*** Block opens ***

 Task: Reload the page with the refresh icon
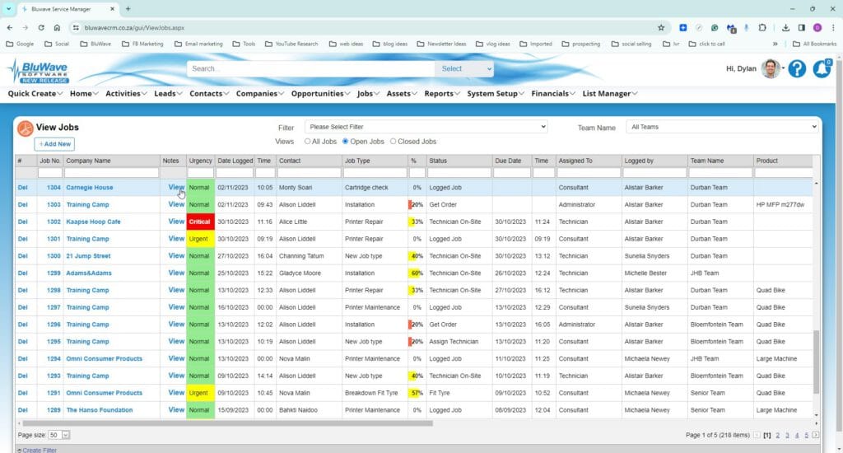(41, 27)
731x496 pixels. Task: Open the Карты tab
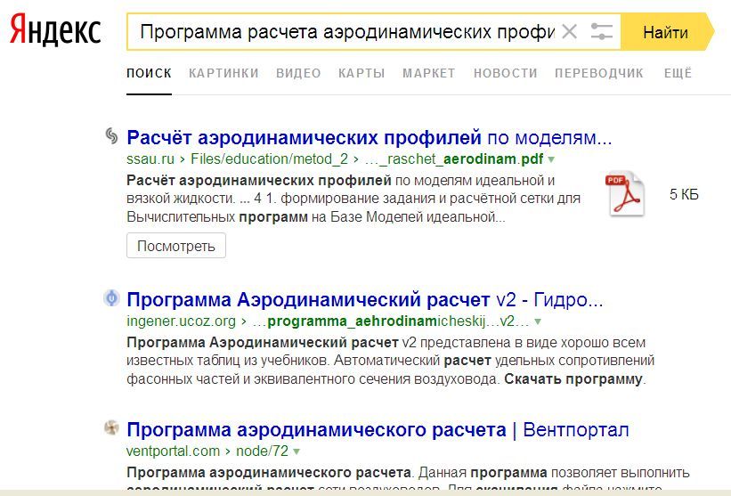(x=361, y=73)
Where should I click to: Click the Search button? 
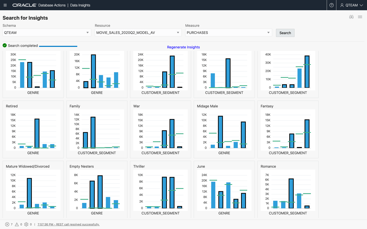285,33
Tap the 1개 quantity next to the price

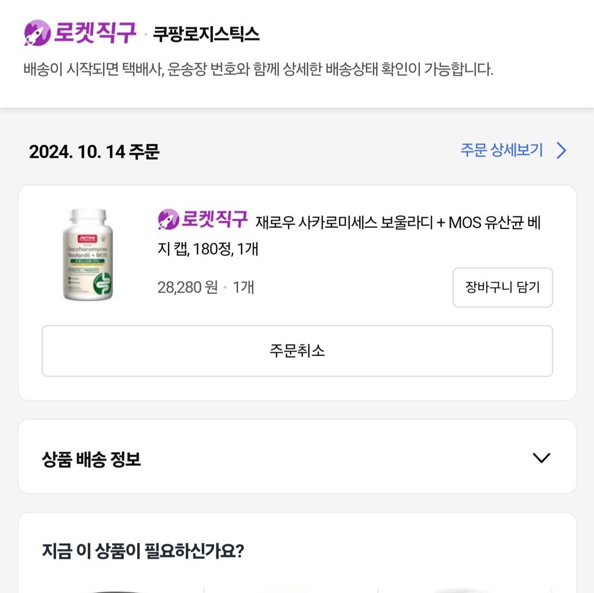click(x=243, y=287)
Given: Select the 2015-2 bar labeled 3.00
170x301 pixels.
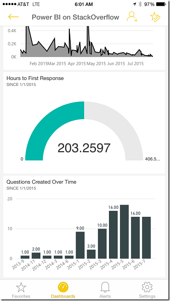Looking at the screenshot, I should click(x=91, y=254).
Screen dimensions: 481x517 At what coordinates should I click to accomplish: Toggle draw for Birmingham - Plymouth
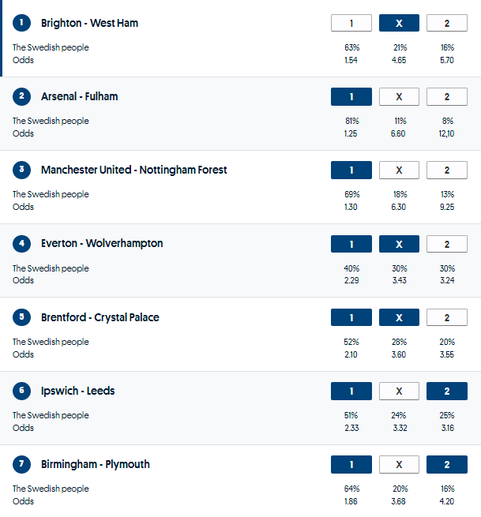(x=399, y=464)
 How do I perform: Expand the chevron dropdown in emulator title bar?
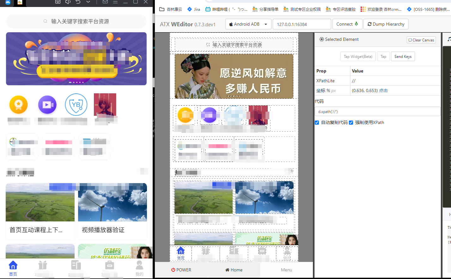(88, 2)
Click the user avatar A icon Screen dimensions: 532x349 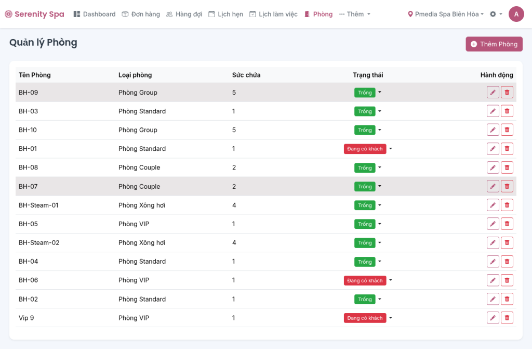pyautogui.click(x=516, y=14)
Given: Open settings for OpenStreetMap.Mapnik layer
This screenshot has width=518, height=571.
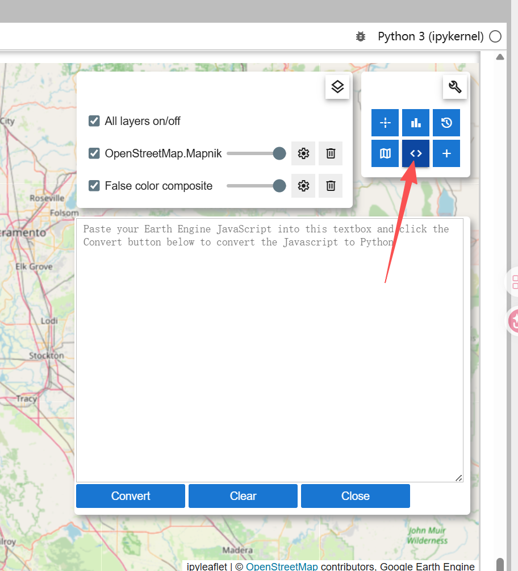Looking at the screenshot, I should tap(303, 153).
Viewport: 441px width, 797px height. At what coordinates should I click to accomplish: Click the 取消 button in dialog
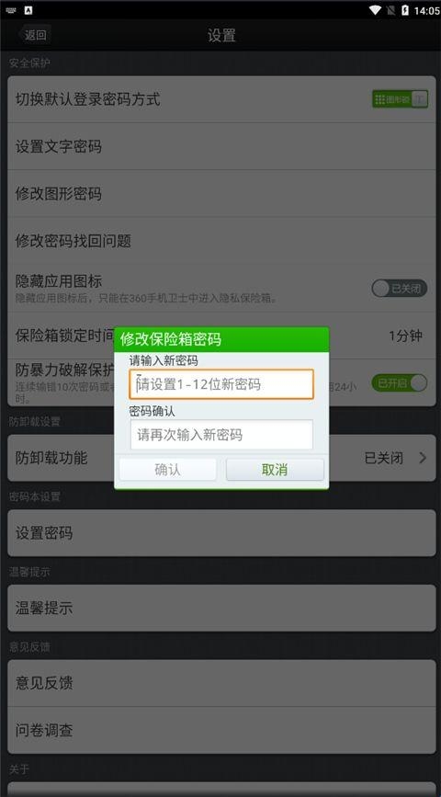275,470

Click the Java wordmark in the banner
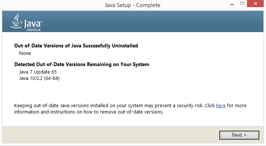pyautogui.click(x=33, y=24)
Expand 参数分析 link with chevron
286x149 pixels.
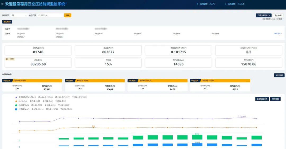(278, 34)
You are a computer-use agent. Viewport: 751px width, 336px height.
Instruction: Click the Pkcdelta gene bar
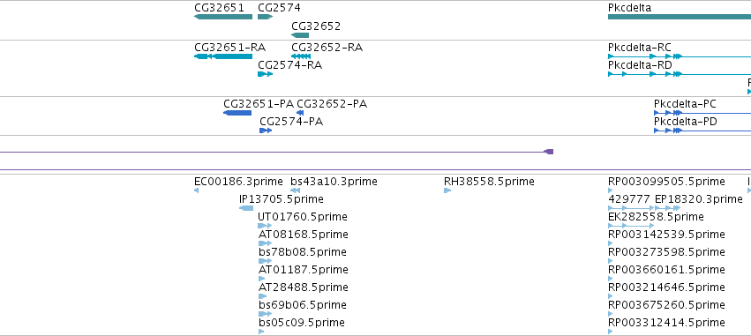[680, 17]

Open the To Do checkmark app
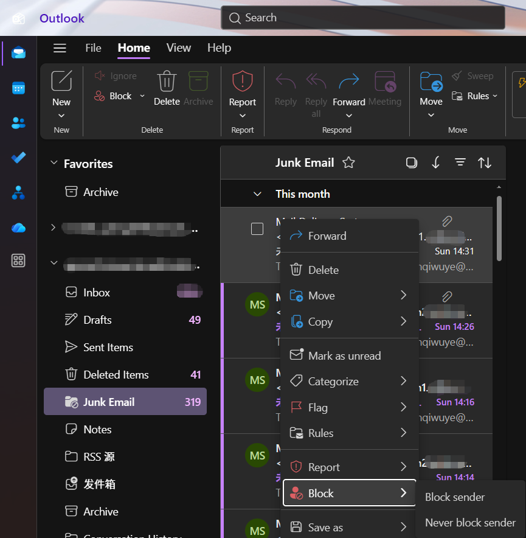(18, 158)
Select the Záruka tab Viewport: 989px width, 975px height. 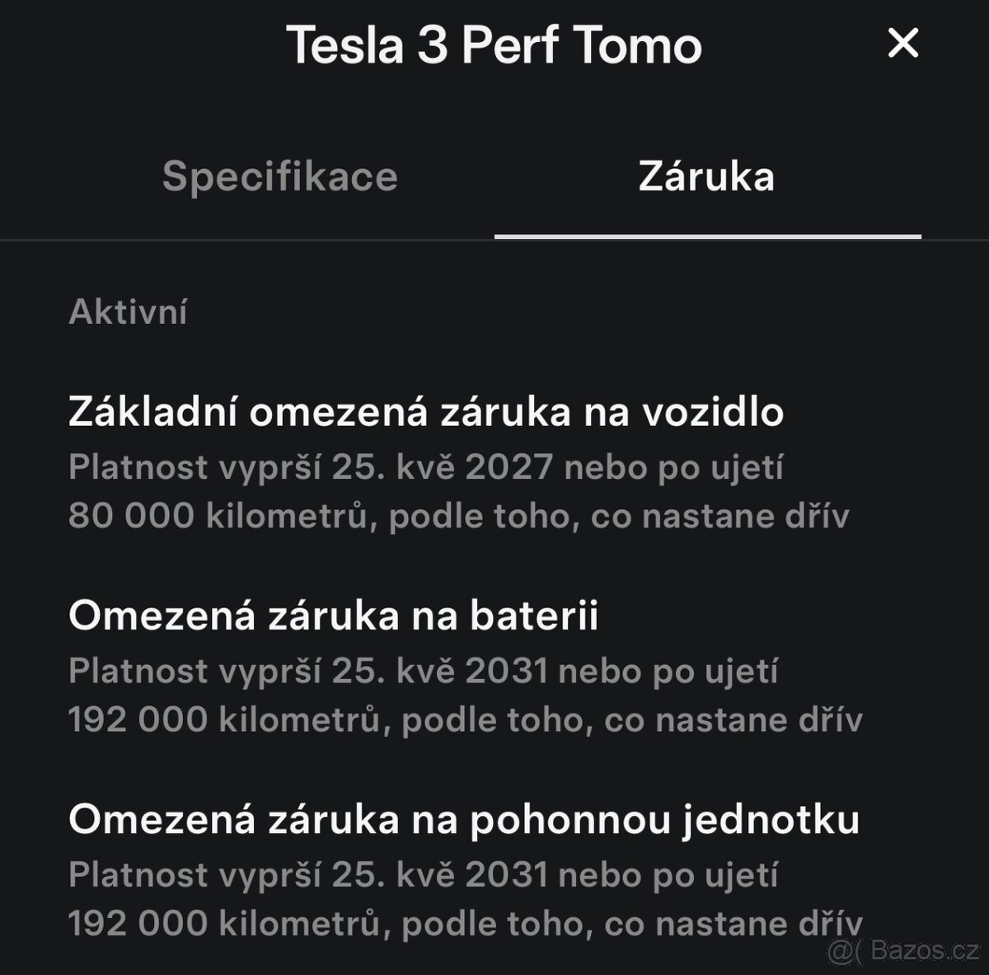click(707, 176)
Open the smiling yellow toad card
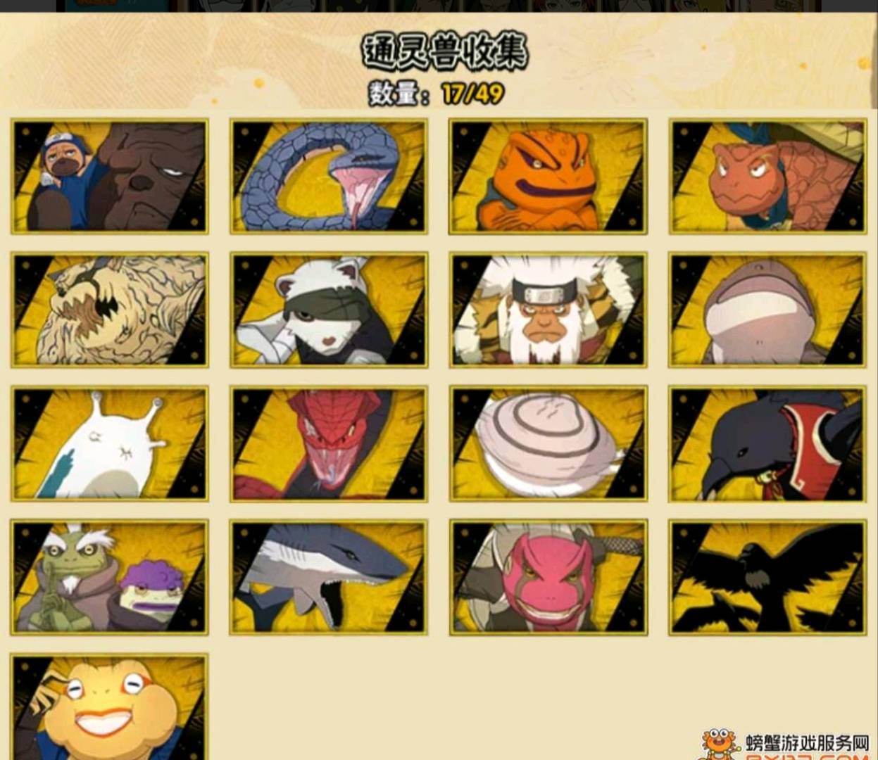 110,707
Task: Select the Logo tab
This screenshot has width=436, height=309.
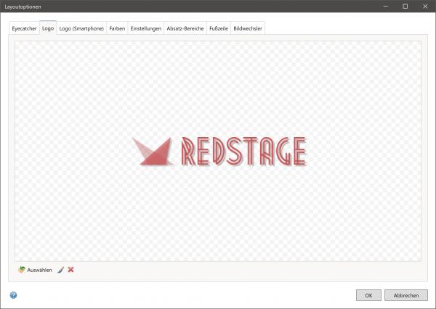Action: (x=48, y=29)
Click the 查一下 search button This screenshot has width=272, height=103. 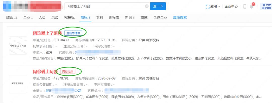click(158, 6)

*** Block closes ***

| WORK TO BE COMPLETED |
Consider the entries above and return each line with the string "Given".

| RESPONSE BELOW |
Given: Select the 2015-2 bar labeled 3.00
Given: Open settings for OpenStreetMap.Mapnik layer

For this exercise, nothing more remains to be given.